_Exercise directions_.
Show every line of the records below that contains the string "card", matching case exactly.

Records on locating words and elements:

□ □ □ □ □ □ □

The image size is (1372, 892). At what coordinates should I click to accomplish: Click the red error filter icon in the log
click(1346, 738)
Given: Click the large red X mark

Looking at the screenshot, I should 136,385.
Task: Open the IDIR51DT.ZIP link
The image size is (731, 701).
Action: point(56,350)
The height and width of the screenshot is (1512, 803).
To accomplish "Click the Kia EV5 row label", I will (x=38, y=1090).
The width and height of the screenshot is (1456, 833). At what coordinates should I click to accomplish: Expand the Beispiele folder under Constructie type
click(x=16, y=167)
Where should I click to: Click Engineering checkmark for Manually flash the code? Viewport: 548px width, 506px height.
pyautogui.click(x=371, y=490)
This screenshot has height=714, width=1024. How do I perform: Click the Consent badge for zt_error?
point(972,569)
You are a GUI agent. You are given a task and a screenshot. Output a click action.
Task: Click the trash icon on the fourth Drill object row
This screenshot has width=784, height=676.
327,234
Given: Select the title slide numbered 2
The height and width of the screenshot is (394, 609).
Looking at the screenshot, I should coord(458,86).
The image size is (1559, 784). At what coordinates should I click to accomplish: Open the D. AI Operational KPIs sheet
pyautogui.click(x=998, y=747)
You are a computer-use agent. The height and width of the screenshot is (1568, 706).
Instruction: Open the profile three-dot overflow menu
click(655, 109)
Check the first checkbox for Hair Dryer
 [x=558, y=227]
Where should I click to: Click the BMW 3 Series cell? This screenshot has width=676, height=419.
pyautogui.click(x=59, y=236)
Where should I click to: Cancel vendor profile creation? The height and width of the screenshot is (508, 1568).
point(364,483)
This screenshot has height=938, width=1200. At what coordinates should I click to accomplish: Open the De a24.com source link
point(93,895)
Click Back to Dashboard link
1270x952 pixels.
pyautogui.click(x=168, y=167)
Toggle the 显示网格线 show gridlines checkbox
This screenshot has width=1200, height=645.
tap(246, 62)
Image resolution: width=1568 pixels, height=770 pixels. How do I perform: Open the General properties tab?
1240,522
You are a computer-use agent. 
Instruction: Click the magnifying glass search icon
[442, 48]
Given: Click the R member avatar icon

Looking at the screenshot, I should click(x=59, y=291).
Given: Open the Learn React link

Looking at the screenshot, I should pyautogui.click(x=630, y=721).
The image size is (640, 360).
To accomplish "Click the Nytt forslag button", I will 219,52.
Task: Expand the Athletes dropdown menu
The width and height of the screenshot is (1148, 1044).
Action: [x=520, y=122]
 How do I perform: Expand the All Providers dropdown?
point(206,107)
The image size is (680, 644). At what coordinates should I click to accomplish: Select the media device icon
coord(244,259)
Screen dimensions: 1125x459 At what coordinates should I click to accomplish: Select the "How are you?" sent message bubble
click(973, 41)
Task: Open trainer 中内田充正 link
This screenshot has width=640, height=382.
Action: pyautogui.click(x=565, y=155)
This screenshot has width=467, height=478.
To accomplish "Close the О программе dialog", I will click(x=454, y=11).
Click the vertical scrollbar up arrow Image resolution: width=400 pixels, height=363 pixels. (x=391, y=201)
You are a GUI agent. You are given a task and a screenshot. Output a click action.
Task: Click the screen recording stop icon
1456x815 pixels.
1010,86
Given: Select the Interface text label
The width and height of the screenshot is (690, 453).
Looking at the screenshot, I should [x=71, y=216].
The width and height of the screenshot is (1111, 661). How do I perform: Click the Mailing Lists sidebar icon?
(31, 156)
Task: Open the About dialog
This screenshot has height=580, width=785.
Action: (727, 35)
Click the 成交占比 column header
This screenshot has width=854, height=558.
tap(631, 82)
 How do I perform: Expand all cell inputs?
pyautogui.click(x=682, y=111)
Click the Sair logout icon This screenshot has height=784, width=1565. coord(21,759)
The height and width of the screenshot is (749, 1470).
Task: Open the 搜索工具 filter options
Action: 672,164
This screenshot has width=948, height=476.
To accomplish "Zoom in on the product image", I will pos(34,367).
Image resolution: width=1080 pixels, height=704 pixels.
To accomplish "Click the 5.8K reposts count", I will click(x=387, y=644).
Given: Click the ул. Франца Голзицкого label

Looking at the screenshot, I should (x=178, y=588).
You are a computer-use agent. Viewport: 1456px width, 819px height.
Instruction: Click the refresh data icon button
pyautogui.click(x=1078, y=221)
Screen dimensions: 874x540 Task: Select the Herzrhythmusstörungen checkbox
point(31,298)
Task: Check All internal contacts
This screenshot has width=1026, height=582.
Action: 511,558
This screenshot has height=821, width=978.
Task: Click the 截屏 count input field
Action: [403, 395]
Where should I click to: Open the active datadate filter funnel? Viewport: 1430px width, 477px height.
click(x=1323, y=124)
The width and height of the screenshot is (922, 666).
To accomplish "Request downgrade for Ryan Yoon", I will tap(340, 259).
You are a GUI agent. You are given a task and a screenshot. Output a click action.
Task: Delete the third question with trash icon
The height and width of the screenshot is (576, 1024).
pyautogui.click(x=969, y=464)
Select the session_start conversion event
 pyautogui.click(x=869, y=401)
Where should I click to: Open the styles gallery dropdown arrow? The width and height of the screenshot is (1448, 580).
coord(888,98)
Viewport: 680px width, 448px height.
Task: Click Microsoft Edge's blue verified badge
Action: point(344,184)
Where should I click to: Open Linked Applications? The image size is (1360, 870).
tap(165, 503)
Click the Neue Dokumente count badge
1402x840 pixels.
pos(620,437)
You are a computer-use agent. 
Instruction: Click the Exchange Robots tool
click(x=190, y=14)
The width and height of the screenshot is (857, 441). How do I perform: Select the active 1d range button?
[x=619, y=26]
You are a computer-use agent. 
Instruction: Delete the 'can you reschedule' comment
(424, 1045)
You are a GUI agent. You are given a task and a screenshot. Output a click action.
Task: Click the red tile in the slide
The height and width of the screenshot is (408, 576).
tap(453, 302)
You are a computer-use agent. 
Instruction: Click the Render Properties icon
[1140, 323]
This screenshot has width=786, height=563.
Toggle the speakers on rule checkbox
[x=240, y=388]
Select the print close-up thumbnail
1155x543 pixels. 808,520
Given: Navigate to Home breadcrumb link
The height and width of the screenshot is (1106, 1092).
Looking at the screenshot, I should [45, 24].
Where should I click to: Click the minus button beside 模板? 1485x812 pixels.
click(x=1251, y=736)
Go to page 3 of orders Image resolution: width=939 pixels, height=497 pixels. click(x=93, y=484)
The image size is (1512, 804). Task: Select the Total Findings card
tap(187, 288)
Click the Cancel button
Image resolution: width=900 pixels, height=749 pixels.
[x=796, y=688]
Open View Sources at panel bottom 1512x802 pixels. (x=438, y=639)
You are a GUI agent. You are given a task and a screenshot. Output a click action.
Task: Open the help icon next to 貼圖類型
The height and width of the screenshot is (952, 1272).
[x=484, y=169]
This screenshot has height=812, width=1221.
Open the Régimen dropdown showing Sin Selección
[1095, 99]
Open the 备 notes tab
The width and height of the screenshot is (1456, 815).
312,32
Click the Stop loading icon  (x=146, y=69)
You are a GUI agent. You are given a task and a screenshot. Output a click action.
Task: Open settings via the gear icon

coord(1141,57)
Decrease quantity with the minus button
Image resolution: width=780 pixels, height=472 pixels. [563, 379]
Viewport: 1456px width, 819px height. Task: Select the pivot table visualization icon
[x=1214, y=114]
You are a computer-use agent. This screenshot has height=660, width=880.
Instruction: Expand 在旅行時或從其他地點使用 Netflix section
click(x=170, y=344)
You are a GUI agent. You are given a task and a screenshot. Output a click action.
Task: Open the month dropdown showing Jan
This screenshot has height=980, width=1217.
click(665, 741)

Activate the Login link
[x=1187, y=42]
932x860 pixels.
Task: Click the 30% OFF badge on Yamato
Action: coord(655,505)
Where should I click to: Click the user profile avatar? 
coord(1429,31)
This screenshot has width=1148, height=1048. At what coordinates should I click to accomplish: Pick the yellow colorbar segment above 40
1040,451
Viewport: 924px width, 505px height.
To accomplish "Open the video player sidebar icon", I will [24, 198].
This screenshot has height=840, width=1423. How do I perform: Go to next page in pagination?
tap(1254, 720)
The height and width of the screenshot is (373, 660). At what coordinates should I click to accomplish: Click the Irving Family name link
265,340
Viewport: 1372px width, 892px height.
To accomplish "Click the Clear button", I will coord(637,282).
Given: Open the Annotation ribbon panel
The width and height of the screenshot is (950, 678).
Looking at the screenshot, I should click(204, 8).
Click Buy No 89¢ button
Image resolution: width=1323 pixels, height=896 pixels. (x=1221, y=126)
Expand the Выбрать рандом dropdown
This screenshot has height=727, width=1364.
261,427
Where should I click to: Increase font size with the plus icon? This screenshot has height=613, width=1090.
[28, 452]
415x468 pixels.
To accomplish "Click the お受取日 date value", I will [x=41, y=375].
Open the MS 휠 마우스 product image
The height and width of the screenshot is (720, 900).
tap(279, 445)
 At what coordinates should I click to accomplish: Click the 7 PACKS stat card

□ □ □ □ □ □ □

_Exercise answer_.
The image size is (1512, 804). Task: Select the Total Findings card
 At what coordinates should I click to accomplish: Click the 7 PACKS stat card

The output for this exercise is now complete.